Age survival analysis

Result: As expected, younger passengers have higher survival rates.

# Age and Sex relationship
Age2 = train_df[train_df["Sex"]=="male"]["Age"]
Age3 = train_df[train_df["Sex"]=="female"]["Age"]
# Histogram
plt.hist([Age2, Age3], bins=8, label=["male", "female"])
plt.legend()
plt.xlabel("Age");

Age and Sex relationship

# Age and Pclass relationship
Age4 = train_df[train_df["Pclass"]==1]["Age"]
Age5 = train_df[train_df["Pclass"]==2]["Age"]
Age6 = train_df[train_df["Pclass"]==3]["Age"]
# Histogram
plt.hist([Age4, Age5, Age6], bins=8, label=["Pclass:1", "Pclass:2","Pclass:3"])
plt.legend()
plt.xlabel("Age");

Age and Pclass relationship

Since there's no significant age bias across classes and genders, the higher survival rate of younger passengers is considered a direct age effect.

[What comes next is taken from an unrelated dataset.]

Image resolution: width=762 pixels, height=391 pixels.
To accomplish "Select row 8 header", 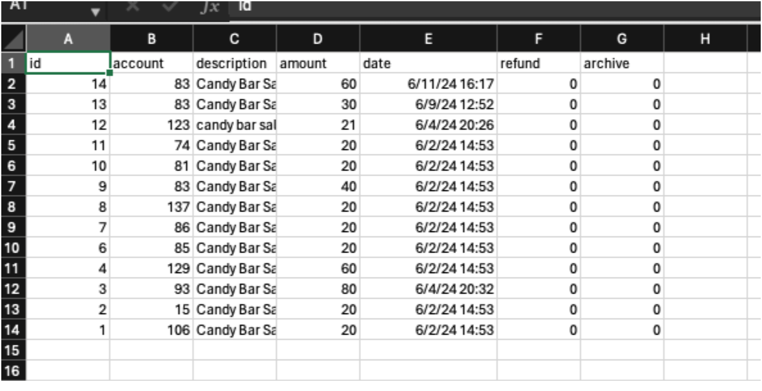I will [13, 207].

1.2.5 Features SibSp and Parch

The number of siblings, spouses, parents, and children aboard is expected to have minimal impact on survival rates.

# Survival rate by SibSp
train_df["Survived"].groupby(train_df["SibSp"]).mean()

SibSp 0 0.345395 1 0.535885 2 0.464286 3 0.250000 4 0.166667 5 0.000000 8 0.000000 Name: Survived, dtype: float64

# Element frequency
train_df["SibSp"].value_counts()

0 608 1 209 2 28 4 18 3 16 8 7 5 5 Name: SibSp, dtype: int64

# SibSp histogram
SibSp0 = train_df[train_df["Survived"]==0]["SibSp"]
SibSp1 = train_df[train_df["Survived"]==1]["SibSp"]
plt.hist([SibSp0, SibSp1], bins=8, label=["0: Death", "1: Survive"])
plt.legend()
plt.xlabel("SibSp");

SibSp survival analysis

# Survival rate by Parch
train_df["Survived"].groupby(train_df["Parch"]).mean()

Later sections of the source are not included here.